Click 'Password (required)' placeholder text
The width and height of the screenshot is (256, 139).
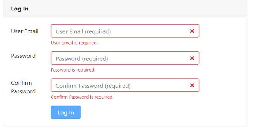coord(81,58)
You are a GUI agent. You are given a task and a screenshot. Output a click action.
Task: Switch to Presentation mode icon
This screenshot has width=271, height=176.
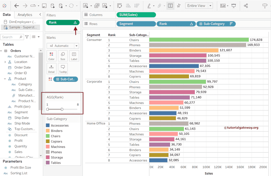[x=234, y=6]
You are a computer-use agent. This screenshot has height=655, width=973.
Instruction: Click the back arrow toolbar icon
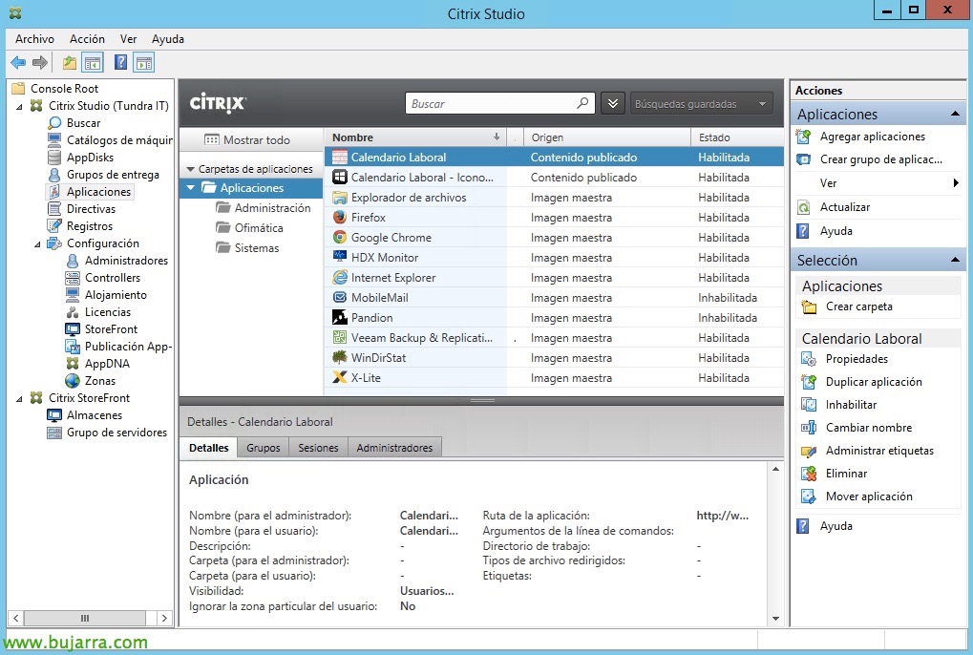(18, 63)
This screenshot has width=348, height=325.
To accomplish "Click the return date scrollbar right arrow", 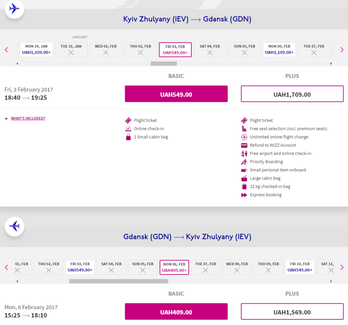I will coord(331,281).
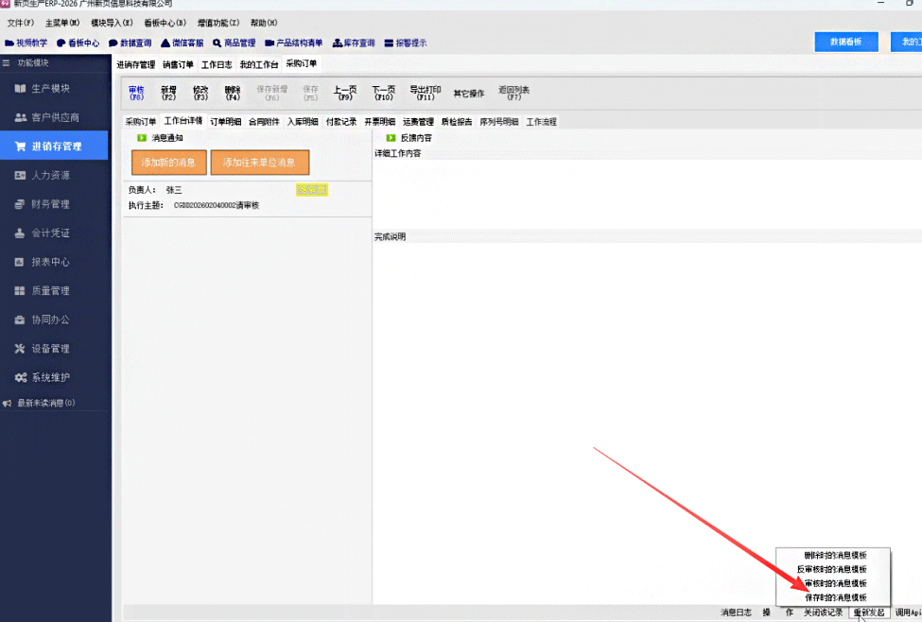This screenshot has width=922, height=622.
Task: Expand the 消息通知 section arrow
Action: coord(142,138)
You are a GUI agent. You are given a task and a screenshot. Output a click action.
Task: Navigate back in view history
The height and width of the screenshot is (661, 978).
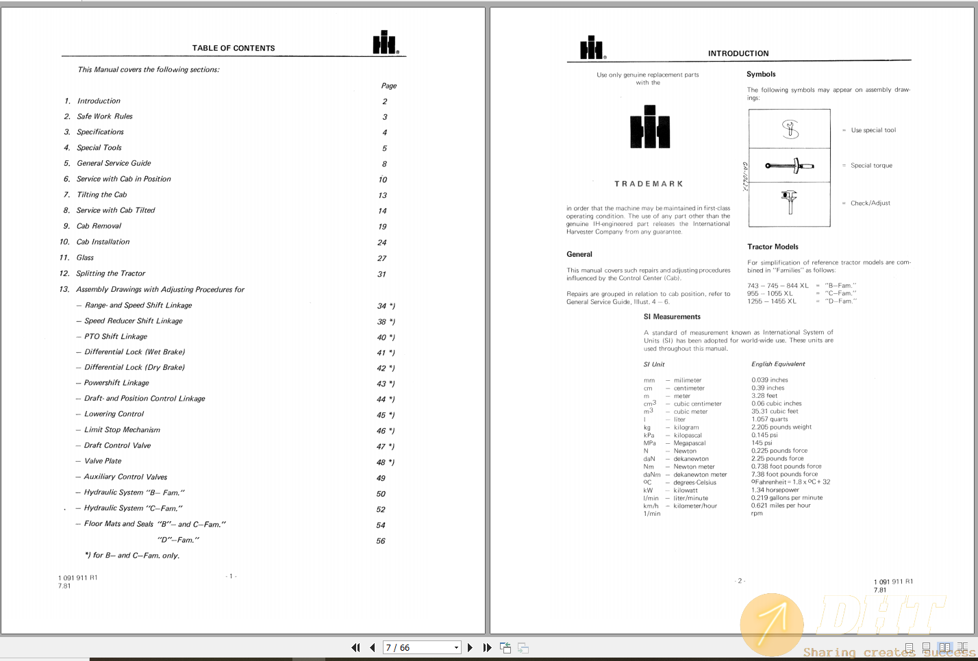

**How to complete this task:**
Starting with the first line of the data above, write out each line exactly up to and including the line that holds "You are a computer-use". Pictures stay out.

**Task output:**
Click 'Password (required)' placeholder text
The width and height of the screenshot is (256, 139).
coord(81,58)
You are a GUI agent. You are given a task and a screenshot. Output a click action.
Task: Switch to Presentation mode icon
This screenshot has width=271, height=176.
[x=234, y=6]
You are a computer-use agent. This screenshot has height=655, width=973.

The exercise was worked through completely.